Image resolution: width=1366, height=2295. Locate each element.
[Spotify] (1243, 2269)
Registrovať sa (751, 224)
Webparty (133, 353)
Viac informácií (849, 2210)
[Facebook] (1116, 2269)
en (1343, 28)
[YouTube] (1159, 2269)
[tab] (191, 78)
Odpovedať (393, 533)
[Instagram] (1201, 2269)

[Required action]:
Output the entries above in their entirety, exactly as written.

[Your response]:
Image resolution: width=1366, height=2295. Locate each element.
[Spotify] (1243, 2269)
Registrovať sa (751, 224)
Webparty (133, 353)
Viac informácií (849, 2210)
[Facebook] (1116, 2269)
en (1343, 28)
[YouTube] (1159, 2269)
[tab] (191, 78)
Odpovedať (393, 533)
[Instagram] (1201, 2269)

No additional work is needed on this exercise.